(Beginning of Excerpted records)

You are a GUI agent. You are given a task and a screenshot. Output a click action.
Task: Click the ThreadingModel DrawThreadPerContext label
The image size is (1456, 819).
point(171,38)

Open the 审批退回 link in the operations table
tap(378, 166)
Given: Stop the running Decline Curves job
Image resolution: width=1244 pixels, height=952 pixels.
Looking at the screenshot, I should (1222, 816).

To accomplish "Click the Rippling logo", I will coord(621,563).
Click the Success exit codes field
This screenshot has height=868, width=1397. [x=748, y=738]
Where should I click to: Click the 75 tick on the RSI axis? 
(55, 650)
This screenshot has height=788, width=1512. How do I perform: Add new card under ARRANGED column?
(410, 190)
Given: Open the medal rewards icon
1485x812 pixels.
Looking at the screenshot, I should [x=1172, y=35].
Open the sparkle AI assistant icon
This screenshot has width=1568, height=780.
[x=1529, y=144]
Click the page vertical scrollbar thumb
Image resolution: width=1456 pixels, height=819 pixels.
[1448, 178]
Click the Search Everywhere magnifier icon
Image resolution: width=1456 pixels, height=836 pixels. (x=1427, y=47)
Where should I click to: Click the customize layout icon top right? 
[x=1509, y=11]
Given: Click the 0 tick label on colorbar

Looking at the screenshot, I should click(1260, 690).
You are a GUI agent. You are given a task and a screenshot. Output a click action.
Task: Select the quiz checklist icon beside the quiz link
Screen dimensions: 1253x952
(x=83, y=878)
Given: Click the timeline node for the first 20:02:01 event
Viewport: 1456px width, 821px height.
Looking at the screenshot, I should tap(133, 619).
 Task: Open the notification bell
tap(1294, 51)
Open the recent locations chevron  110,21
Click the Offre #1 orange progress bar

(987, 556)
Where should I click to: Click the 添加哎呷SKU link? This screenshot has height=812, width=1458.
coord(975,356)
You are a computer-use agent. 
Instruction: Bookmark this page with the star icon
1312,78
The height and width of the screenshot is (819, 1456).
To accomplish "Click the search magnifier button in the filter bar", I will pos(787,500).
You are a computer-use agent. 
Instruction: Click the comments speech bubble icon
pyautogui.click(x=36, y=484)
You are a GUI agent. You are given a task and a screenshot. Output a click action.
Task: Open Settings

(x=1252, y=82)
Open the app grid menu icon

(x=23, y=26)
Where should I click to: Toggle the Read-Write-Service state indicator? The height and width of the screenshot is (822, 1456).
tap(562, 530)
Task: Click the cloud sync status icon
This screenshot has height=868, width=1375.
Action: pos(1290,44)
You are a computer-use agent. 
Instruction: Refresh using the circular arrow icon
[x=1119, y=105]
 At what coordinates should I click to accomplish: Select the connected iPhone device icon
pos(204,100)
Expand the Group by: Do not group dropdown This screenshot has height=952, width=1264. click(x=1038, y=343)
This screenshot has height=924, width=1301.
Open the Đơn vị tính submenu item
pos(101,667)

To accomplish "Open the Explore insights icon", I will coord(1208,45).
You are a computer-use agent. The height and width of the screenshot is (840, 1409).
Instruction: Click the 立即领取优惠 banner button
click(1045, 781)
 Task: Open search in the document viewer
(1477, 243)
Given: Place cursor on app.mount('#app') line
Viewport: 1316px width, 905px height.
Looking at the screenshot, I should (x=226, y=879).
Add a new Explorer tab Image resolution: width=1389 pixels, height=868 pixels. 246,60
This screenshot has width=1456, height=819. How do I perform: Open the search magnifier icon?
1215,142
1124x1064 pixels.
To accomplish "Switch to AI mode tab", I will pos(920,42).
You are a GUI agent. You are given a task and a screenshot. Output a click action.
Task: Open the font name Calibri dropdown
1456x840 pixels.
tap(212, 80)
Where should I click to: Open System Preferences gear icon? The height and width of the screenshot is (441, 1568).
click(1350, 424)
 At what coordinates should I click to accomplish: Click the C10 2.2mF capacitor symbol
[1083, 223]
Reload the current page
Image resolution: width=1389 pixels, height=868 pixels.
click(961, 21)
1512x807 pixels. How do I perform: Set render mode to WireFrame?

(End of Excerpted records)

Task instructions
Set out the records again, exactly as they appear above.

Solution to the problem
You are a GUI agent. You are given a task and a screenshot. Output a click action.
Task: Click the ThreadingModel DrawThreadPerContext label
The image size is (1456, 819).
point(171,38)

Open the 审批退回 link in the operations table
tap(378, 166)
Given: Stop the running Decline Curves job
Image resolution: width=1244 pixels, height=952 pixels.
Looking at the screenshot, I should (1222, 816).

To accomplish "Click the Rippling logo", I will coord(621,563).
Click the Success exit codes field
This screenshot has height=868, width=1397. [x=748, y=738]
Where should I click to: Click the 75 tick on the RSI axis? 
(55, 650)
This screenshot has height=788, width=1512. How do I perform: Add new card under ARRANGED column?
(410, 190)
Given: Open the medal rewards icon
1485x812 pixels.
Looking at the screenshot, I should [x=1172, y=35].
Open the sparkle AI assistant icon
This screenshot has width=1568, height=780.
[x=1529, y=144]
Click the page vertical scrollbar thumb
Image resolution: width=1456 pixels, height=819 pixels.
[1448, 178]
Click the Search Everywhere magnifier icon
Image resolution: width=1456 pixels, height=836 pixels. (x=1427, y=47)
Where should I click to: Click the customize layout icon top right? 
[x=1509, y=11]
Given: Click the 0 tick label on colorbar

Looking at the screenshot, I should click(1260, 690).
You are a GUI agent. You are given a task and a screenshot. Output a click action.
Task: Select the quiz checklist icon beside the quiz link
Screen dimensions: 1253x952
(x=83, y=878)
Given: Click the timeline node for the first 20:02:01 event
Viewport: 1456px width, 821px height.
Looking at the screenshot, I should tap(133, 619).
 Task: Open the notification bell
tap(1294, 51)
Open the recent locations chevron  110,21
Click the Offre #1 orange progress bar

(987, 556)
Where should I click to: Click the 添加哎呷SKU link? This screenshot has height=812, width=1458.
coord(975,356)
You are a computer-use agent. 
Instruction: Bookmark this page with the star icon
1312,78
The height and width of the screenshot is (819, 1456).
To accomplish "Click the search magnifier button in the filter bar", I will pos(787,500).
You are a computer-use agent. 
Instruction: Click the comments speech bubble icon
pyautogui.click(x=36, y=484)
You are a GUI agent. You are given a task and a screenshot. Output a click action.
Task: Open Settings

(x=1252, y=82)
Open the app grid menu icon

(x=23, y=26)
Where should I click to: Toggle the Read-Write-Service state indicator? The height and width of the screenshot is (822, 1456).
tap(562, 530)
Task: Click the cloud sync status icon
This screenshot has height=868, width=1375.
Action: pos(1290,44)
You are a computer-use agent. 
Instruction: Refresh using the circular arrow icon
[x=1119, y=105]
 At what coordinates should I click to accomplish: Select the connected iPhone device icon
pos(204,100)
Expand the Group by: Do not group dropdown This screenshot has height=952, width=1264. click(x=1038, y=343)
This screenshot has height=924, width=1301.
Open the Đơn vị tính submenu item
pos(101,667)

To accomplish "Open the Explore insights icon", I will coord(1208,45).
You are a computer-use agent. The height and width of the screenshot is (840, 1409).
Instruction: Click the 立即领取优惠 banner button
click(1045, 781)
 Task: Open search in the document viewer
(1477, 243)
Given: Place cursor on app.mount('#app') line
Viewport: 1316px width, 905px height.
Looking at the screenshot, I should (x=226, y=879).
Add a new Explorer tab Image resolution: width=1389 pixels, height=868 pixels. 246,60
This screenshot has width=1456, height=819. How do I perform: Open the search magnifier icon?
1215,142
1124x1064 pixels.
To accomplish "Switch to AI mode tab", I will pos(920,42).
You are a GUI agent. You are given a task and a screenshot. Output a click action.
Task: Open the font name Calibri dropdown
1456x840 pixels.
tap(212, 80)
Where should I click to: Open System Preferences gear icon? The height and width of the screenshot is (441, 1568).
click(1350, 424)
 At what coordinates should I click to accomplish: Click the C10 2.2mF capacitor symbol
[1083, 223]
Reload the current page
Image resolution: width=1389 pixels, height=868 pixels.
click(961, 21)
1512x807 pixels. How do I perform: Set render mode to WireFrame?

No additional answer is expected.